Rhodes professors’ photo art hints at powerful forces and evolutionary possibilities
Two professors, both in love with photography.
One lives for training his huge lenses into the sky capturing billions of stars exploding thousands of light years away, the other has waited all her life to get a camera capable of photographing the infinitesimally small elements of life.
In an unlikely collaboration, renowned maths educator Professor Marc Schäfer and conservation and environment researcher Professor Ingrid Schudel produced a set of photographs for the National Arts Festival which meld his astral images shot from a self-built observatory in the Winterberg mountains above Adelaide, and her startling shots of furry seeds in flight.
We are sky’s things exhibiting at Rhodes University’s professional development centre from 9am to 4pm until Saturday also features a film showing the slow merging of photographs to make the final image.
It is accompanied by a soundtrack by Dutch composer Jeroen Roffel who recorded the sound of a crystal glass being dropped on a hard floor and extended and produced the sound for 18 minutes to create the track.
Artist Mark Wilby was the consulting curator.
In the film, the photographers play with colour, shape, pattern and movement between earth and sky.

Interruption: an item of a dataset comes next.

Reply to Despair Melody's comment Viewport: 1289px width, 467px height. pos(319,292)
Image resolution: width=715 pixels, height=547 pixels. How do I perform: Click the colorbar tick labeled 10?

Schäfer, who is intrigued by the philosophy of mathematics and how it is best taught and understood, said his astro-photography from his observatory fed his fascination with the cosmos which he described as “inconceivably vast, yet gratifyingly beautiful.
“The images are an attempt to understand a cosmos that is seemingly orderly and mathematical, yet also wild, exquisite and explosive.”
Schudel, a former researcher at the Thomas Baines Reserve outside Makhanda, researches and teaches science and environmental education at Rhodes.
She said her macro-lens was her companion in scientific explorations.
“It offers precision, detail and clarity to highlight the unexpected and under-valued in the micro-cosmos.”
She adjusted focus, perspective, compositions and movement “in playful recognition of uncertainty, unpredictability and unfathomability — concepts of equal importance to scientific interpretation and representation”.
In exhibition notes, the photographers said astroand macro-photography “draw our gaze into boundless spaces.
“From a speck in the universe — the Eastern Cape — Marc turns his camera to the cosmos; while Ingrid points hers to tiny earth-bound subjects.
“The images and mergers between the two hint at powerful forces, infinite scales of time and space, order and chaos, and metamorphic and evolutionary possibilities in our vast universe.”
The professors said they had been pleasantly surprised at the regular flow of visitors to see the exhibition, and a wall of comments showing pleasure and amazement.